§ MATERIAL PROVIDED:
────

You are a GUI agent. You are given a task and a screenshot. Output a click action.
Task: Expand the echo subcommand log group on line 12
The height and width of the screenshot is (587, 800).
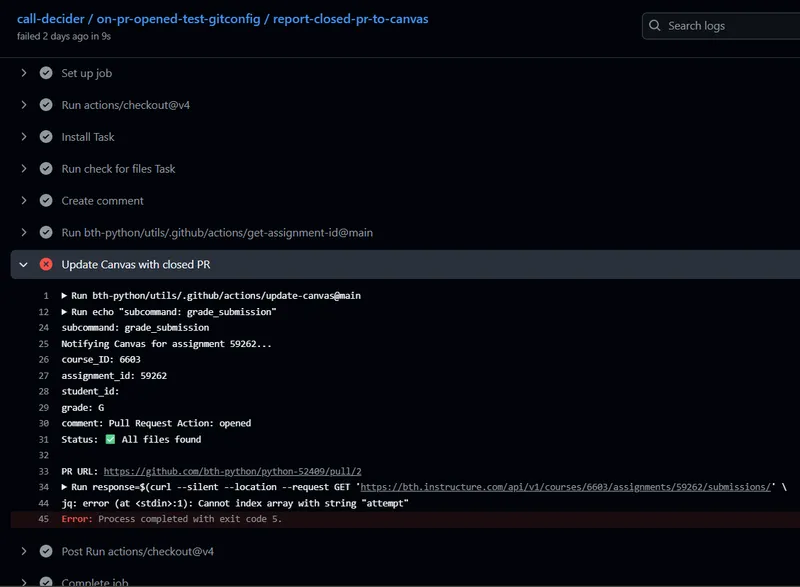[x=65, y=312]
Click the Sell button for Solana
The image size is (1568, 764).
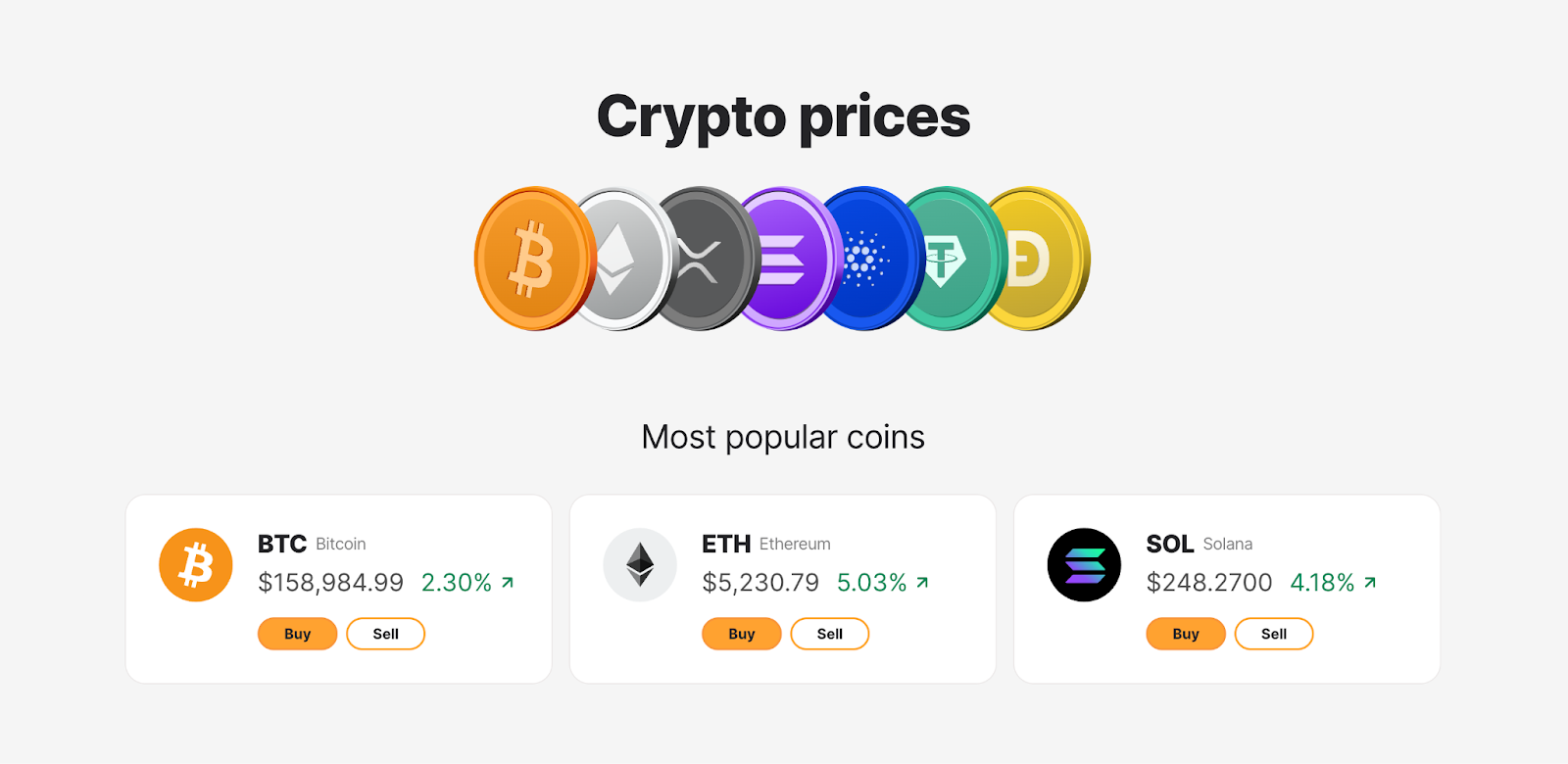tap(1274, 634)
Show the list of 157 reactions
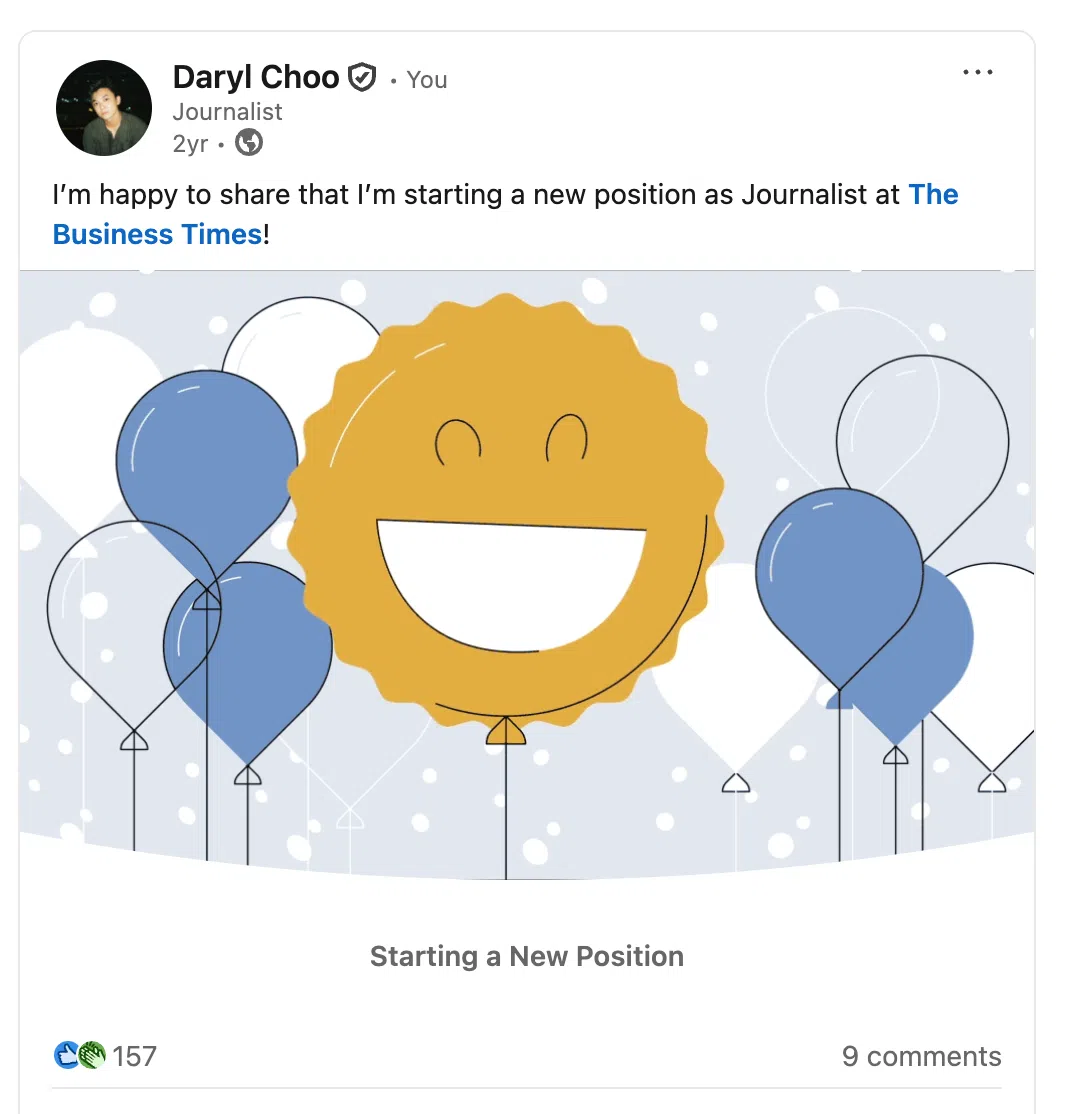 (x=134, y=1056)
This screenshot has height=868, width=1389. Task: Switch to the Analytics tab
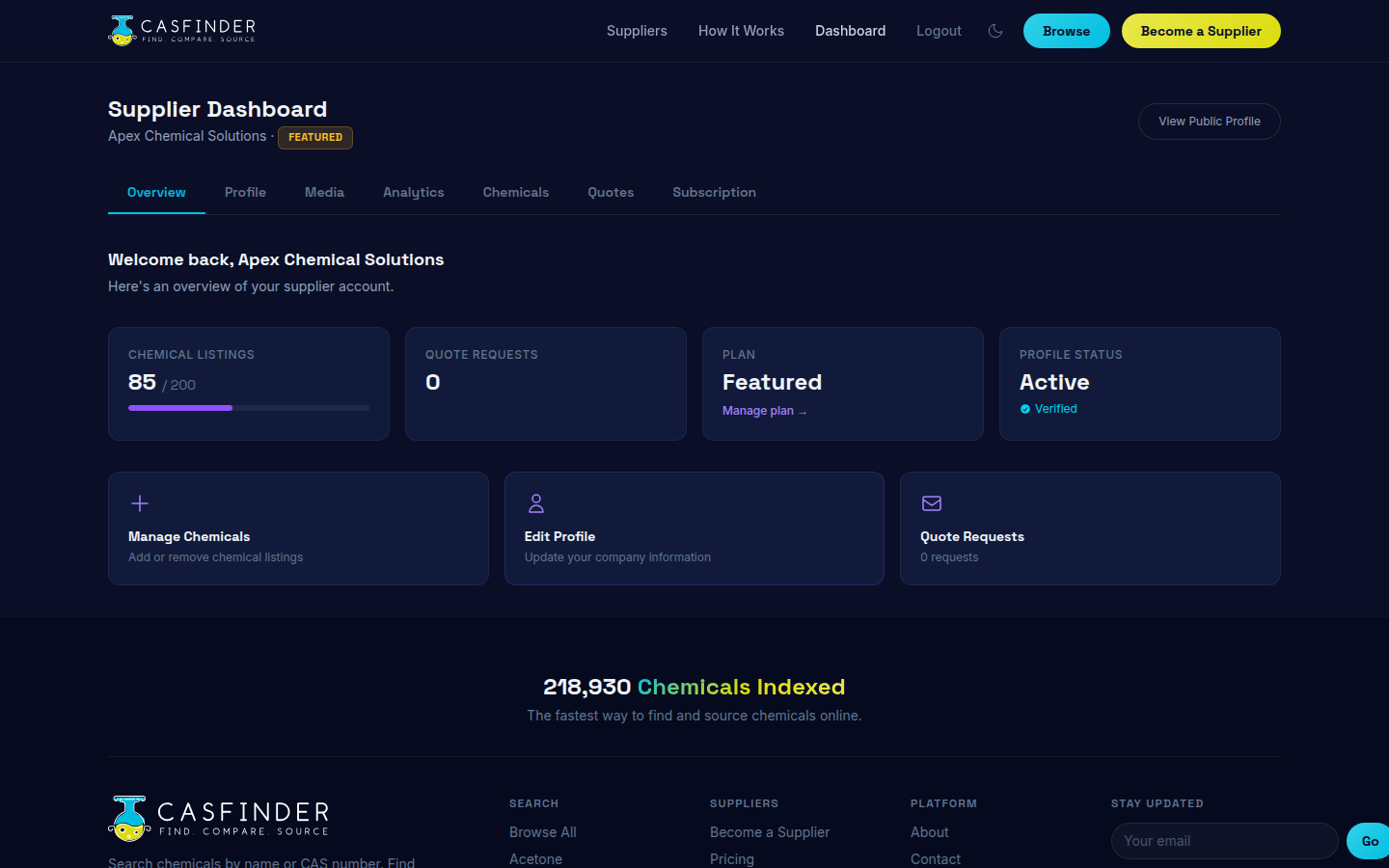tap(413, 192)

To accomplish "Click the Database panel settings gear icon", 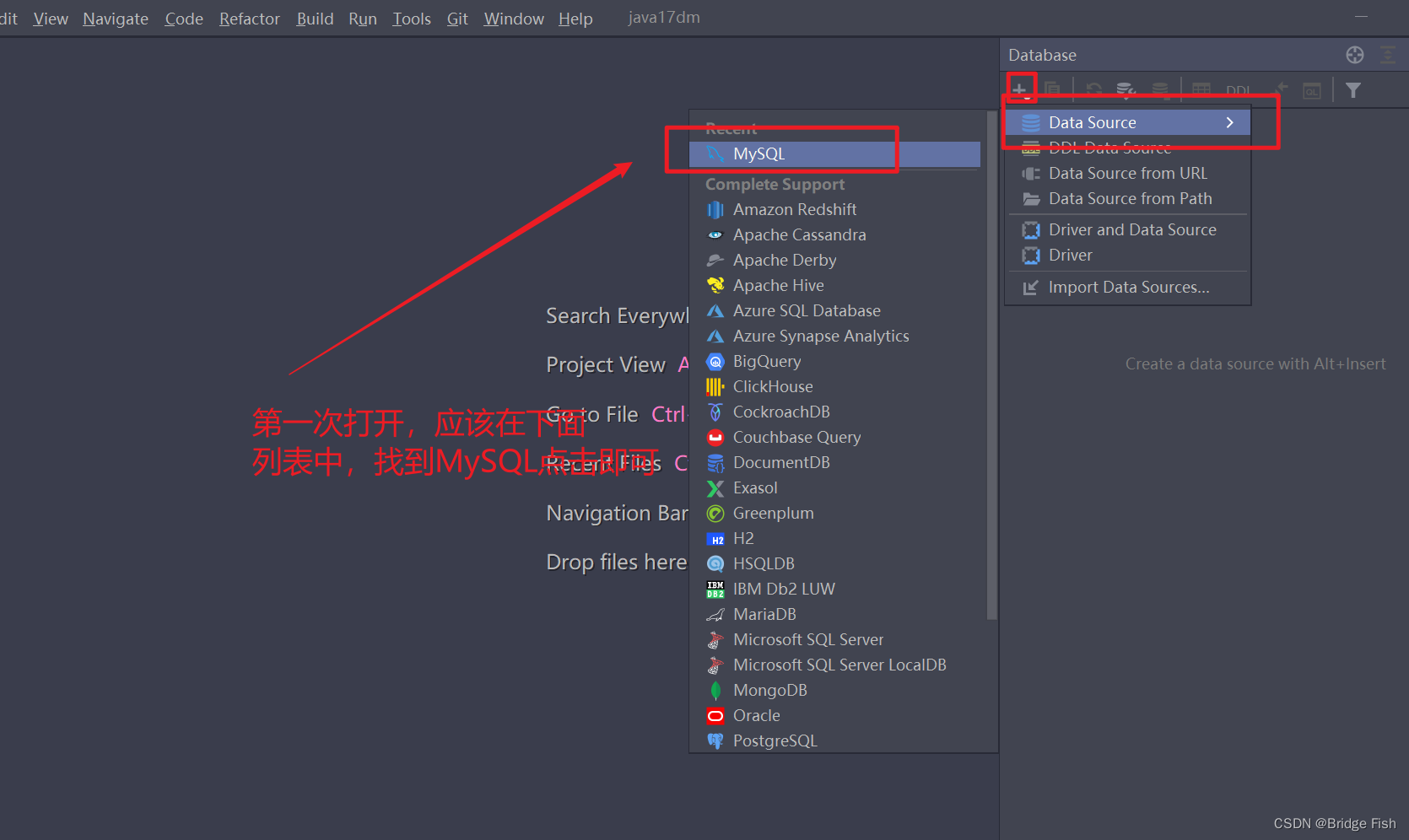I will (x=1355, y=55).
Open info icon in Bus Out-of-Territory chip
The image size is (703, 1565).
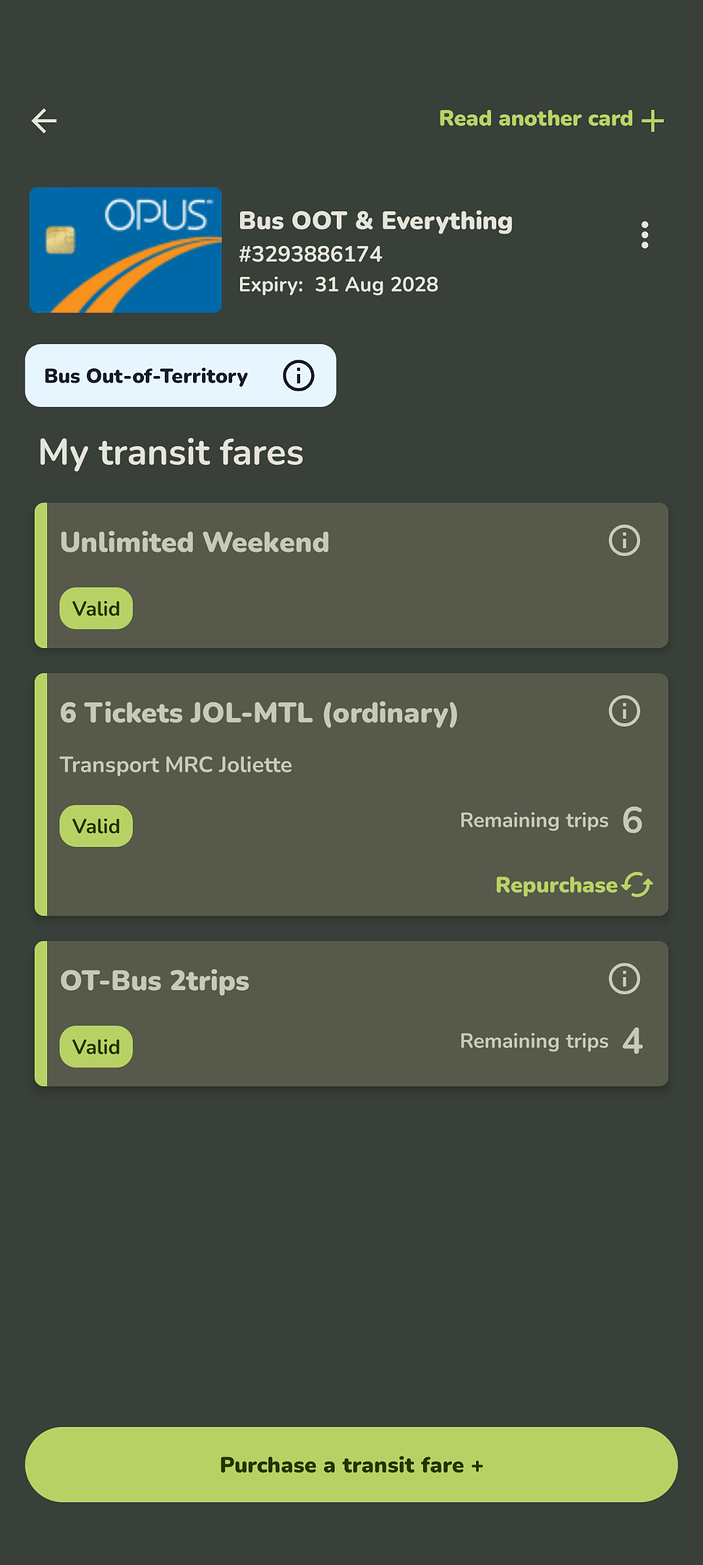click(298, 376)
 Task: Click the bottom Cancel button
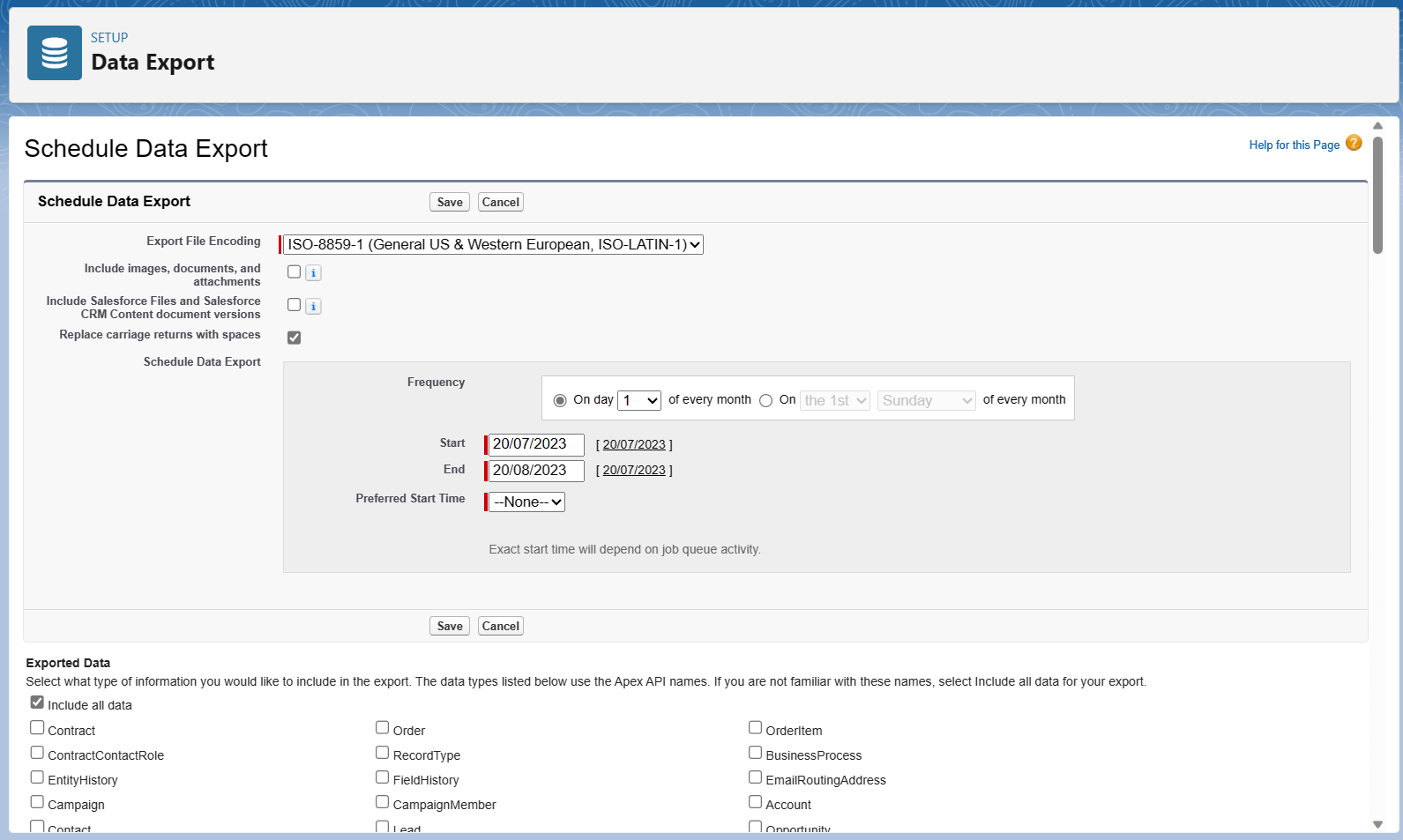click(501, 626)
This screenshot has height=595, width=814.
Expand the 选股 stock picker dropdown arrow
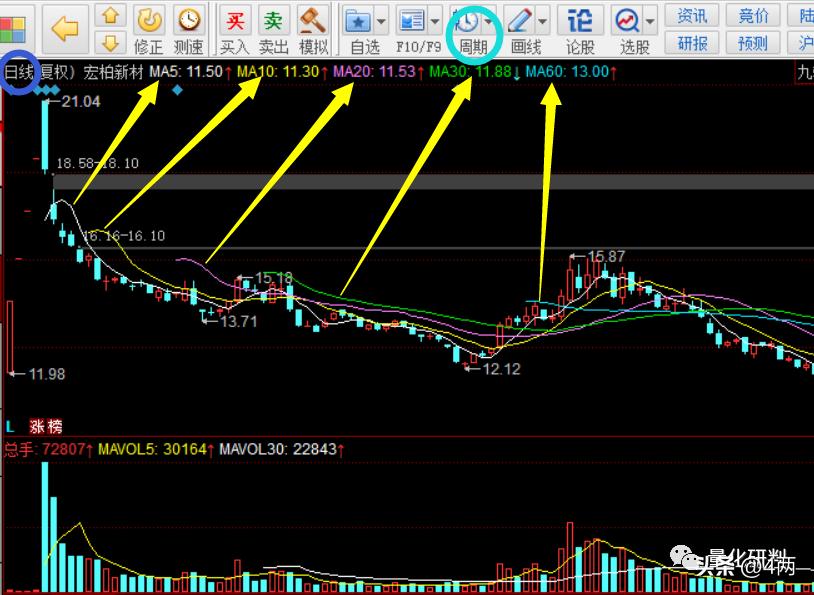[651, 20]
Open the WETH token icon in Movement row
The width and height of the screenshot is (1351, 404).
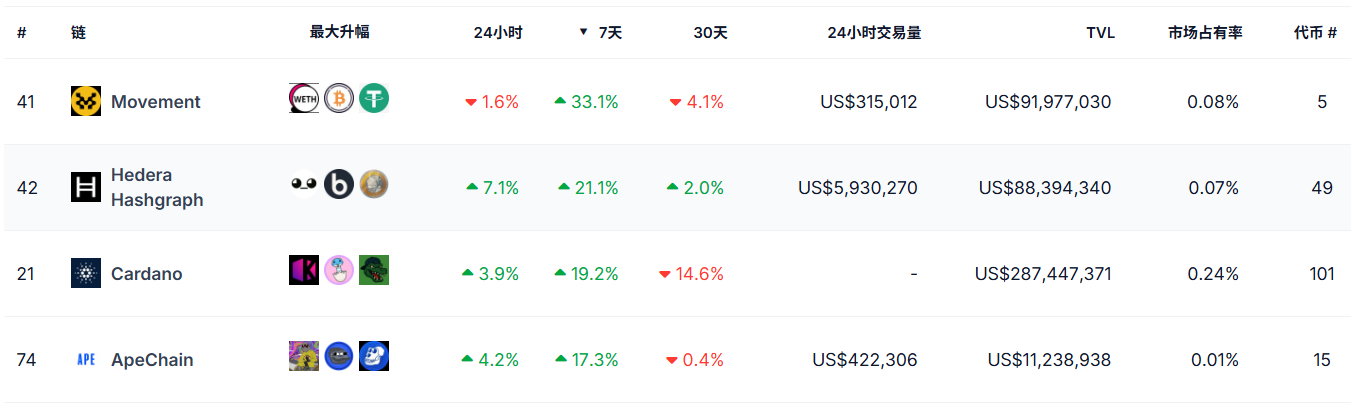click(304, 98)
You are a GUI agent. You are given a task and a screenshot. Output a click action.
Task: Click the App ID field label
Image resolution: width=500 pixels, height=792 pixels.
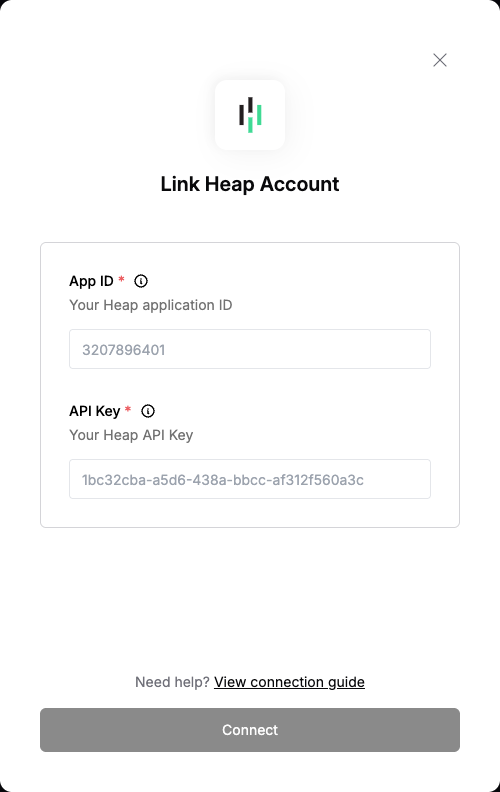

────

§ INSTRUCTION:
Convert the data, from its first line through the line containing "(x=134, y=1056)", into a numbered list with blank lines omitted, and leave the pictures out.

§ RESPONSE BELOW:
1. You are a GUI agent. You are given a task and a screenshot. Output a click action.
2. Task: Expand the echo subcommand log group on line 12
3. The height and width of the screenshot is (587, 800).
4. [x=65, y=312]
5. Click the Sell button for Solana
6. The image size is (1568, 764).
7. tap(1274, 634)
8. Show the list of 157 reactions
9.  (x=134, y=1056)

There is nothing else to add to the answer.